DESCRIPTION OF THE TASK ▸
Count how many lines below include the string "computer", and give that number without anything else.

PROVIDED INFORMATION ▸
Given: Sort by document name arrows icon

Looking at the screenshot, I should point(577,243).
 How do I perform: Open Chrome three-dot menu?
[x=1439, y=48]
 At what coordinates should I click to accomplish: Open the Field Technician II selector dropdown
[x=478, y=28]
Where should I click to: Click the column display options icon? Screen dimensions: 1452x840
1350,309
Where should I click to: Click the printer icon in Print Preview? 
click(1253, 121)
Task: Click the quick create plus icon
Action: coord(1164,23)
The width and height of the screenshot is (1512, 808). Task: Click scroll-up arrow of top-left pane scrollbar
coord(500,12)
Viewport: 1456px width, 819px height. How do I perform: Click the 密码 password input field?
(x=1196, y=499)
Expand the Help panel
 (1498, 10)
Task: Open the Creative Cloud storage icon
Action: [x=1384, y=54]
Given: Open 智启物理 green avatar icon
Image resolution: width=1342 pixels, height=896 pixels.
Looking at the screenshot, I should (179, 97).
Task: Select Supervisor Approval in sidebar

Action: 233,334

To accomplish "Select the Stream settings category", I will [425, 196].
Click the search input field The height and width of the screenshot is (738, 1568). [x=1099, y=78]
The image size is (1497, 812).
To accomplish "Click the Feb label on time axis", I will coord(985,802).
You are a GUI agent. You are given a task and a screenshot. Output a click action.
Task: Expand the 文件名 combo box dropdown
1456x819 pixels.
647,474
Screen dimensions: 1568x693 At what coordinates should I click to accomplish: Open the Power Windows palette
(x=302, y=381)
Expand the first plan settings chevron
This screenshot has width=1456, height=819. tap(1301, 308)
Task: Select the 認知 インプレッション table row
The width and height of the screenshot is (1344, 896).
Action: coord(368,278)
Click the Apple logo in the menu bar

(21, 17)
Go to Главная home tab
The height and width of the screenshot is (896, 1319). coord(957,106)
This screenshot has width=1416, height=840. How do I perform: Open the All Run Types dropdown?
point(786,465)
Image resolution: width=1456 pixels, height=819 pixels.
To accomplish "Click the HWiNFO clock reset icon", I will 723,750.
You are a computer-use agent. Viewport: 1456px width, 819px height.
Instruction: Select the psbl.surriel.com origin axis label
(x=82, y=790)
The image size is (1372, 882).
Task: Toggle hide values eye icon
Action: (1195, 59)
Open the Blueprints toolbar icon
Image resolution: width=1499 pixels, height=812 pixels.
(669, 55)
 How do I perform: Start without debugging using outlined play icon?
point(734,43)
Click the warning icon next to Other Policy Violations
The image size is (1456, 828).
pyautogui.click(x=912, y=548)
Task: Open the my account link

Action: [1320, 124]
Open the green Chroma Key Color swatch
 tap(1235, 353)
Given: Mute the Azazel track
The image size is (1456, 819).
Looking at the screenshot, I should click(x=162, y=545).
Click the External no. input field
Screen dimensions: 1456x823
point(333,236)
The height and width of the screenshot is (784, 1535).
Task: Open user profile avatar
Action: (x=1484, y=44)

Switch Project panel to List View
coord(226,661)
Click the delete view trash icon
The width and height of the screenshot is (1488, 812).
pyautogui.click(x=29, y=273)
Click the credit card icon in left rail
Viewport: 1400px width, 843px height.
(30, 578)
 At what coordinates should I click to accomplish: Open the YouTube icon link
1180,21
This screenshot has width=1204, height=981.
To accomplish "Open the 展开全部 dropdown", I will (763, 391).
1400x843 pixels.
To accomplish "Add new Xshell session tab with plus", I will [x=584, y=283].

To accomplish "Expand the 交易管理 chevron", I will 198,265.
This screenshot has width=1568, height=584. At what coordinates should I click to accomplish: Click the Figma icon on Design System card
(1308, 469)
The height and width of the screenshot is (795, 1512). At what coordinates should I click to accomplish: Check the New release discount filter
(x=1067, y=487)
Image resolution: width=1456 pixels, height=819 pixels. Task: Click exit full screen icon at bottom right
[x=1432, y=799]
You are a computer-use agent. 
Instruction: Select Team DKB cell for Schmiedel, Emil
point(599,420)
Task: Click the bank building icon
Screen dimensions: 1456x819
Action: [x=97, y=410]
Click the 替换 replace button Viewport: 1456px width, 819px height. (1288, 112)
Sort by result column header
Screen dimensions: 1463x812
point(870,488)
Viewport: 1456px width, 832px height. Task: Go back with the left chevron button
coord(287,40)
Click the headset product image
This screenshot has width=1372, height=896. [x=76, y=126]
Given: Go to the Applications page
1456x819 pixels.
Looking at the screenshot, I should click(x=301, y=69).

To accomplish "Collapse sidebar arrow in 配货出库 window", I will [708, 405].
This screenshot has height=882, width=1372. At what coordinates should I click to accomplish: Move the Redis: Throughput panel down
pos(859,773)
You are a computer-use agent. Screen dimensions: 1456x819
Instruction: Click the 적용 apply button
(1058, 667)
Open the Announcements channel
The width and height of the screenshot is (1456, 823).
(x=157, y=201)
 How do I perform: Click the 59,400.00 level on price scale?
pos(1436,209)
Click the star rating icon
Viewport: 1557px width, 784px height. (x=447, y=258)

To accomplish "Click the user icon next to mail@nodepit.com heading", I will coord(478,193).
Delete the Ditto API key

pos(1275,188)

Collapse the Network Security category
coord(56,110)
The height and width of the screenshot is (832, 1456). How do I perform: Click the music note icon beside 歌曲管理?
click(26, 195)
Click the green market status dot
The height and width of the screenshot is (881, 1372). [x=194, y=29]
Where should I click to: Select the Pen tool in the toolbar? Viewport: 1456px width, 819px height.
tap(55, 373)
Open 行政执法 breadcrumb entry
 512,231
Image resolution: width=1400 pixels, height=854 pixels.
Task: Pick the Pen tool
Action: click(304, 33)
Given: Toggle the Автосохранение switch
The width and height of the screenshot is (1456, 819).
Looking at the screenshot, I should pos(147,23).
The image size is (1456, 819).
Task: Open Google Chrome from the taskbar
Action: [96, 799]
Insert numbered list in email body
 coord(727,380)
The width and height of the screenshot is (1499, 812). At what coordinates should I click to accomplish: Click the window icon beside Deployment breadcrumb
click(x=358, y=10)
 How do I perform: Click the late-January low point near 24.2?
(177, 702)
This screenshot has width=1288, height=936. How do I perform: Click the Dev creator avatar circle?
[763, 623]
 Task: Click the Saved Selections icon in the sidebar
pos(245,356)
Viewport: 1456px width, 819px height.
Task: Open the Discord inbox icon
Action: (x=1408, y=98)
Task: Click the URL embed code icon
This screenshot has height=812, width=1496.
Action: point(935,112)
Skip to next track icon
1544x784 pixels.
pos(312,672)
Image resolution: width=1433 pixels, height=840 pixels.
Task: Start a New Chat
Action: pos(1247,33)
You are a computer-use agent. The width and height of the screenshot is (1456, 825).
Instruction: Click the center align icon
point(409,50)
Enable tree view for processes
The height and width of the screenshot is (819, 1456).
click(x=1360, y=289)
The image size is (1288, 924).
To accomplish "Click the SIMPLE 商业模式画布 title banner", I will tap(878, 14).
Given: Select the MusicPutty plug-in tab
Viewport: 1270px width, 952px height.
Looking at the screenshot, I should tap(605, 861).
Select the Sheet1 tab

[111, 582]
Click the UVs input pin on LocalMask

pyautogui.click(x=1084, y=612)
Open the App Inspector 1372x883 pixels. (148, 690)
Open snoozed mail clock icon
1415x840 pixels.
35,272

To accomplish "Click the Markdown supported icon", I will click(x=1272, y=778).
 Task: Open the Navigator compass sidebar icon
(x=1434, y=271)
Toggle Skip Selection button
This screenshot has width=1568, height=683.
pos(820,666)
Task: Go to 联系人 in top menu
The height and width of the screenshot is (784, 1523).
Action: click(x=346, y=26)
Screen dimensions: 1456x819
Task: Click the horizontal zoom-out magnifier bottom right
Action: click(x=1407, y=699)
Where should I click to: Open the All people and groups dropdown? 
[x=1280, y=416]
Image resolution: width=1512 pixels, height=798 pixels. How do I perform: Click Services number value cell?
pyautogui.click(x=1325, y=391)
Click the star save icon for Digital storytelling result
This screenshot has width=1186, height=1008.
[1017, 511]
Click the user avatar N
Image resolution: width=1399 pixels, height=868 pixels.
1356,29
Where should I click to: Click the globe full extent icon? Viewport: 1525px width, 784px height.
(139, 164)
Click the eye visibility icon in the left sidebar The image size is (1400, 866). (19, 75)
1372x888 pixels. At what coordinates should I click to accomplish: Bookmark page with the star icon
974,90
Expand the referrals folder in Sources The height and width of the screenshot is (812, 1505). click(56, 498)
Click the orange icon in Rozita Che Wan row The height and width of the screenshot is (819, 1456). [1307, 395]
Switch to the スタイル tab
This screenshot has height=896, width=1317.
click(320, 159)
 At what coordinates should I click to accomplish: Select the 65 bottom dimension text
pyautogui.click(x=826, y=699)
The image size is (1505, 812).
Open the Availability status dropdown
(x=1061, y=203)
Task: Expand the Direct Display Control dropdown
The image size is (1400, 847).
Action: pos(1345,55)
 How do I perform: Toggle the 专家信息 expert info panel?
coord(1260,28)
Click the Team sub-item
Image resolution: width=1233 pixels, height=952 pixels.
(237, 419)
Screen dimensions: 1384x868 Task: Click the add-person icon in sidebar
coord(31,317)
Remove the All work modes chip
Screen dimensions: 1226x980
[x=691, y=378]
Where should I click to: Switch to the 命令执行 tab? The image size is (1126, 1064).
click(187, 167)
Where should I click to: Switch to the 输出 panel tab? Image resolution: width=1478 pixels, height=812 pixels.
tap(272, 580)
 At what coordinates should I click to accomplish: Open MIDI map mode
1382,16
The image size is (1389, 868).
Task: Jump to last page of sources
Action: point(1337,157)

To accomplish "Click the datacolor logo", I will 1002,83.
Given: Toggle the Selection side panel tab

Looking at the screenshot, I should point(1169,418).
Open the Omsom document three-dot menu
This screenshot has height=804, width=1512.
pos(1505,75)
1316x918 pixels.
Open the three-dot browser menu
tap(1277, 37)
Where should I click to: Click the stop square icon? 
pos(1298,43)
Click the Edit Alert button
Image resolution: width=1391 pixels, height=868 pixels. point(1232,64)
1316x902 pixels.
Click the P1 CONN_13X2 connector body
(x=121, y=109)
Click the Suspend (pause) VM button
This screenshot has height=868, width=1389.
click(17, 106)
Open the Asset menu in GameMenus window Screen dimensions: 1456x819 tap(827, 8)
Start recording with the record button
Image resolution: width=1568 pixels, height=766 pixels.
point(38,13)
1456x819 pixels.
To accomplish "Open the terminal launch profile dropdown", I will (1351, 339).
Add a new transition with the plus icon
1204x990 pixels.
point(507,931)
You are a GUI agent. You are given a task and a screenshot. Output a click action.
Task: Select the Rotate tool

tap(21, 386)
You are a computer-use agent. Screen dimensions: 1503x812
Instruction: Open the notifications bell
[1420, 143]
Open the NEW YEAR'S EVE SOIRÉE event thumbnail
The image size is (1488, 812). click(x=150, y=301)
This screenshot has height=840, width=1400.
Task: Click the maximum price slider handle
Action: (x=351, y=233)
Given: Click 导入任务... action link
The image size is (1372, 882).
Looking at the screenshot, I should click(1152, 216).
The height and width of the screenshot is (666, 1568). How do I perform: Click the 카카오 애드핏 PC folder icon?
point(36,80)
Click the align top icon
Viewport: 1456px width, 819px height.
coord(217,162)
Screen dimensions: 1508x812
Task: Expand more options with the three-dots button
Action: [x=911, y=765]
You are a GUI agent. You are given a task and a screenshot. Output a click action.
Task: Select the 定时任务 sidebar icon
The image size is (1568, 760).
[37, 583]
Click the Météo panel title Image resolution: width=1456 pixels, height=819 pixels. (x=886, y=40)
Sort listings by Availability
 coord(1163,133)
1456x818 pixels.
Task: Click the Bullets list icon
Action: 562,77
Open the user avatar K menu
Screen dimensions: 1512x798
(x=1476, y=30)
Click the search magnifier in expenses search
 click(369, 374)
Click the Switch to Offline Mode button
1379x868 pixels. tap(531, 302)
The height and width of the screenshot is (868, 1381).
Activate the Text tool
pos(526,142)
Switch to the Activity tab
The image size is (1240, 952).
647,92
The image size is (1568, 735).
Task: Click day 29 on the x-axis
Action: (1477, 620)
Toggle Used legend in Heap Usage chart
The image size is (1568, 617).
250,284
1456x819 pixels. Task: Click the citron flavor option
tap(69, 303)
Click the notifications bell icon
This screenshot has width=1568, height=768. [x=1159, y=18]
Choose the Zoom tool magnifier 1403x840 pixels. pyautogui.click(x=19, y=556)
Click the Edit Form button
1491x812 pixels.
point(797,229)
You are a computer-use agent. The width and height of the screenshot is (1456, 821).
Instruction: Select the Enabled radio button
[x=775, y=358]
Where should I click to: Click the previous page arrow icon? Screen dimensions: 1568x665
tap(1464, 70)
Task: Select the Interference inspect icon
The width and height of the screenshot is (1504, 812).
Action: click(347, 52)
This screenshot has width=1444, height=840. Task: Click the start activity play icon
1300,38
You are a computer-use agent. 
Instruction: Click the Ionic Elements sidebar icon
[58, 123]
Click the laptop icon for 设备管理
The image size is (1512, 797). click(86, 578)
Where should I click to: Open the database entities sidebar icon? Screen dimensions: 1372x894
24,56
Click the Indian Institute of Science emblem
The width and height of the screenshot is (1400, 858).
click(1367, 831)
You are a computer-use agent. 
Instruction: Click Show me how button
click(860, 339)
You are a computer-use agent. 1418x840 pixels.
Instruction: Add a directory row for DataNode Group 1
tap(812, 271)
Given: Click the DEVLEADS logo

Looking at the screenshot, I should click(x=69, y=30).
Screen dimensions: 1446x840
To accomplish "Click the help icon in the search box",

ANSWER BOX ▸
9